Recast the data starting at the line containing "Tap the 19:27 timestamp on first message" and ending at the line containing "pos(51,660)", both included, as a Markdown table with the columns "Row" and "Line". Omit blank lines and include nothing beyond that range.

SUPPLIED INFORMATION:

● ● ● ● ● ● ●

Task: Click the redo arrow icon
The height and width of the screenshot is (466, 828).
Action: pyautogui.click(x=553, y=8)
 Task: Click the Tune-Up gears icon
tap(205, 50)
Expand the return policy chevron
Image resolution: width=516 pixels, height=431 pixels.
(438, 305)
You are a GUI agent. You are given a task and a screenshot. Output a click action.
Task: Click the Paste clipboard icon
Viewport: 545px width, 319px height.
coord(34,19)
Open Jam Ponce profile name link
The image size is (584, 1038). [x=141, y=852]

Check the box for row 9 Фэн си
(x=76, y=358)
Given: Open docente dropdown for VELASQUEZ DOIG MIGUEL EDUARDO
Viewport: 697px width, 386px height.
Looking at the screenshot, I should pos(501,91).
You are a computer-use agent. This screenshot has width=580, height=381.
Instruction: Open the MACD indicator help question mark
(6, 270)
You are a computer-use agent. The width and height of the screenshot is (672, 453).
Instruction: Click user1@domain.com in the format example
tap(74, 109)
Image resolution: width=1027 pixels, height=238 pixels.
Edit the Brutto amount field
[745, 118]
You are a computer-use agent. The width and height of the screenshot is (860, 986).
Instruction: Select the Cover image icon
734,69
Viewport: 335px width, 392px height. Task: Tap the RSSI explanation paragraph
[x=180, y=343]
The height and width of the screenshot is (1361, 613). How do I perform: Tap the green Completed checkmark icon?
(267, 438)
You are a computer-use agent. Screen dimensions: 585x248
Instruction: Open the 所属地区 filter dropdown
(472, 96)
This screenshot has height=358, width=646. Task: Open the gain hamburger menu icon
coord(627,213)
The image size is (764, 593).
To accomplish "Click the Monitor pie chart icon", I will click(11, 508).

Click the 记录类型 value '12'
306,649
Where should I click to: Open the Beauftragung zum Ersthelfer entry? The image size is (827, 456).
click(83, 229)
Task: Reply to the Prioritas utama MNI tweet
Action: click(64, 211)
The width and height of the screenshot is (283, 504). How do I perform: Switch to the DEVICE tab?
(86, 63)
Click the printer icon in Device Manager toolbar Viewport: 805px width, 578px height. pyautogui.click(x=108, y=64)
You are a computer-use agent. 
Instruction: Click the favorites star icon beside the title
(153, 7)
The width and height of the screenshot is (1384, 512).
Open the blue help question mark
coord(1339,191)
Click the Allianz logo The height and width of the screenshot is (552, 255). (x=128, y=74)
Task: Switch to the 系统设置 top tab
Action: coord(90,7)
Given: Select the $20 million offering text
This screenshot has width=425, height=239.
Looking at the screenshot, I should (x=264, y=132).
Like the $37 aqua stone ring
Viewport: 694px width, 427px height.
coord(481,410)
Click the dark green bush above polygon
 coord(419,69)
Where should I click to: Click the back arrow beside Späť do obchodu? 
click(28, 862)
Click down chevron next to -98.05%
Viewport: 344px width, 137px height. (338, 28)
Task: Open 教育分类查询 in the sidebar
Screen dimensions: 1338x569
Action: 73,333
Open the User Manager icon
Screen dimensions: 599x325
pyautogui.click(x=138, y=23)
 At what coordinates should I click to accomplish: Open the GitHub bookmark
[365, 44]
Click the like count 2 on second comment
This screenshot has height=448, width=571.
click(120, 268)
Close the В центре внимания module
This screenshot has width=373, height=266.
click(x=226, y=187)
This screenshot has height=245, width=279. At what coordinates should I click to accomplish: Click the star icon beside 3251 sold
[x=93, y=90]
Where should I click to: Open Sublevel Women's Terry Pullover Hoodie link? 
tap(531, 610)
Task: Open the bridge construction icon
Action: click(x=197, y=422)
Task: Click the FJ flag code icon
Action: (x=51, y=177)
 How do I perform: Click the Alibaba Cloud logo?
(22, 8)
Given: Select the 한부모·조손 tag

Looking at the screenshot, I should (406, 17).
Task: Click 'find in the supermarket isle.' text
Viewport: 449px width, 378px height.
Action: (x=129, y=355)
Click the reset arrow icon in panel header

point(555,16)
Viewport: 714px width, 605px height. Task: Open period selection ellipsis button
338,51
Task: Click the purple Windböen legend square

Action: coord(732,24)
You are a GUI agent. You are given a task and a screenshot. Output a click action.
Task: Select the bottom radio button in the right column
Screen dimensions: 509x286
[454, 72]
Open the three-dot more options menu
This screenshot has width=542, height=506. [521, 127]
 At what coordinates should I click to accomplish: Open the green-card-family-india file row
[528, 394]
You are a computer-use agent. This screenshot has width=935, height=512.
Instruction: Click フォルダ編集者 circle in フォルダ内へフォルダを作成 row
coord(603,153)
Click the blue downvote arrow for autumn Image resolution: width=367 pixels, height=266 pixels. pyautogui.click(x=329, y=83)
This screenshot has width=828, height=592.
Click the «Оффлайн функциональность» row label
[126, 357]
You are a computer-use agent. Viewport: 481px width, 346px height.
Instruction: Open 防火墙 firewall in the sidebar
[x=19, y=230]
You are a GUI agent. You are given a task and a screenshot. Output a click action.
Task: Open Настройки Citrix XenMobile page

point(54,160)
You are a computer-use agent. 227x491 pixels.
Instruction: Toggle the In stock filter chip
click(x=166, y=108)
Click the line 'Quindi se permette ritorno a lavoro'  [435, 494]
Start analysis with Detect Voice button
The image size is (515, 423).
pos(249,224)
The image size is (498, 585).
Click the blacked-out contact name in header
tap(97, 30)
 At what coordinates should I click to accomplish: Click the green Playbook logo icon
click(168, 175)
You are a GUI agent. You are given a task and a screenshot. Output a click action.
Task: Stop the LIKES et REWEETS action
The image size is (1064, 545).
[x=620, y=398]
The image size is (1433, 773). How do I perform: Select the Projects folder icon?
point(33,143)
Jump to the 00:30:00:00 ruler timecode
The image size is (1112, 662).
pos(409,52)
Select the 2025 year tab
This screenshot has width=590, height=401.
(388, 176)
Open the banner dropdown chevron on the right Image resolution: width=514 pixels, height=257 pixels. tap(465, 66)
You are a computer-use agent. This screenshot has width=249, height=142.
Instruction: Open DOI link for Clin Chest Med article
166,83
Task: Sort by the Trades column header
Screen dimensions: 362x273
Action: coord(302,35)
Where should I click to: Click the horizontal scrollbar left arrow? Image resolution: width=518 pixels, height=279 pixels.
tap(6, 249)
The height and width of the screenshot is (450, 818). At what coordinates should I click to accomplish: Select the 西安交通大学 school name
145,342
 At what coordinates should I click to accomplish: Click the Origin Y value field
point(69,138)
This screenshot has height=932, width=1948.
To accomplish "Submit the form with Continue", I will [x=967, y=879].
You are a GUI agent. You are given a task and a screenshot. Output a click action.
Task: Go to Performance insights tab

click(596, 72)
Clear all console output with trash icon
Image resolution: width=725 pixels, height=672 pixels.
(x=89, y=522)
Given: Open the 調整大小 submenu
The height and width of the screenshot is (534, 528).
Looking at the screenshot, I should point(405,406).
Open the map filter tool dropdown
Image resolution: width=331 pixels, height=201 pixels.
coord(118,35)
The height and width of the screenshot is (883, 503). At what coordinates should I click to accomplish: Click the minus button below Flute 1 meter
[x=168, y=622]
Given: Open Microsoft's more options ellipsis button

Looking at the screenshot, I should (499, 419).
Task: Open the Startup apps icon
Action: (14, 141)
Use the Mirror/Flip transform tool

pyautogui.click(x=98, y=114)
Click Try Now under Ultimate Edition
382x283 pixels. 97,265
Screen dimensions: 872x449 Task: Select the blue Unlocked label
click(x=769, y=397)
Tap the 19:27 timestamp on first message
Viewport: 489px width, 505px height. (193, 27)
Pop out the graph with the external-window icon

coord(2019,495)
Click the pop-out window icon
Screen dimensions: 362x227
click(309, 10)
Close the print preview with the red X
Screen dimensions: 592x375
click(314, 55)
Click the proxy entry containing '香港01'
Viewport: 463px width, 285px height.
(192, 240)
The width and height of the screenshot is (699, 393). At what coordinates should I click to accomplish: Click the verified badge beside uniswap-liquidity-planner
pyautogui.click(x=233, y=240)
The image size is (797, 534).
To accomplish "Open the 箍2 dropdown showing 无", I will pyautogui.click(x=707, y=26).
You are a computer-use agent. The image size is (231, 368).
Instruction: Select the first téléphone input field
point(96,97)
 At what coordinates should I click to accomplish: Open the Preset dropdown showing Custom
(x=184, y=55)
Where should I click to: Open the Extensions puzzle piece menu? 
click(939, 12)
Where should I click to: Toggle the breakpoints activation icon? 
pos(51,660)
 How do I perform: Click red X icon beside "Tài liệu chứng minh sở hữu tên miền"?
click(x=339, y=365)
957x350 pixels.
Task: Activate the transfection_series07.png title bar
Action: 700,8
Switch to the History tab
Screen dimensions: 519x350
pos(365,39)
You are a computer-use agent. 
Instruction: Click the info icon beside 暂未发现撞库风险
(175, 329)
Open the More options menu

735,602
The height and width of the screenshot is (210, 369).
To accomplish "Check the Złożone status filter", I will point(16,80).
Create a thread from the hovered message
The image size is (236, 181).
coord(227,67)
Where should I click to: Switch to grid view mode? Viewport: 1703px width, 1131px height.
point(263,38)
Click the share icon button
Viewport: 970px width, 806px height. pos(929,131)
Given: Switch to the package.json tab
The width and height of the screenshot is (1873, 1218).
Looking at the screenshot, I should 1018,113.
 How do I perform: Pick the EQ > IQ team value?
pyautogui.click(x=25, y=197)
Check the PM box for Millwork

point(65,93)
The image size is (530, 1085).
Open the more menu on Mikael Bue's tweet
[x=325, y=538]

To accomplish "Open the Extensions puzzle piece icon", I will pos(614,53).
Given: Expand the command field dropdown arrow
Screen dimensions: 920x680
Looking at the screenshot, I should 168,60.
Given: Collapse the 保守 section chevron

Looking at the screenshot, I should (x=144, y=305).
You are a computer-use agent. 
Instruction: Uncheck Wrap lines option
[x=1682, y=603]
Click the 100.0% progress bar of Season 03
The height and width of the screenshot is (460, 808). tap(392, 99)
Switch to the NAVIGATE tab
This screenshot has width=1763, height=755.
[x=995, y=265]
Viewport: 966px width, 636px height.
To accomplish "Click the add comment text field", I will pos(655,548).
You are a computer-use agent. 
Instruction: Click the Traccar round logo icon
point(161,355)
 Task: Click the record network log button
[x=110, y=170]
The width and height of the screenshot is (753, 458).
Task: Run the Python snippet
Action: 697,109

● ● ● ● ● ● ●

FINAL ANSWER:
| Row | Line |
|---|---|
| 1 | Tap the 19:27 timestamp on first message |
| 2 | Viewport: 489px width, 505px height. (193, 27) |
| 3 | Pop out the graph with the external-window icon |
| 4 | coord(2019,495) |
| 5 | Click the pop-out window icon |
| 6 | Screen dimensions: 362x227 |
| 7 | click(309, 10) |
| 8 | Close the print preview with the red X |
| 9 | Screen dimensions: 592x375 |
| 10 | click(314, 55) |
| 11 | Click the proxy entry containing '香港01' |
| 12 | Viewport: 463px width, 285px height. |
| 13 | (192, 240) |
| 14 | The width and height of the screenshot is (699, 393). At what coordinates should I click to accomplish: Click the verified badge beside uniswap-liquidity-planner |
| 15 | pyautogui.click(x=233, y=240) |
| 16 | The image size is (797, 534). |
| 17 | To accomplish "Open the 箍2 dropdown showing 无", I will pyautogui.click(x=707, y=26). |
| 18 | You are a computer-use agent. The image size is (231, 368). |
| 19 | Instruction: Select the first téléphone input field |
| 20 | point(96,97) |
| 21 |  At what coordinates should I click to accomplish: Open the Preset dropdown showing Custom |
| 22 | (x=184, y=55) |
| 23 | Where should I click to: Open the Extensions puzzle piece menu?  |
| 24 | click(939, 12) |
| 25 | Where should I click to: Toggle the breakpoints activation icon?  |
| 26 | pos(51,660) |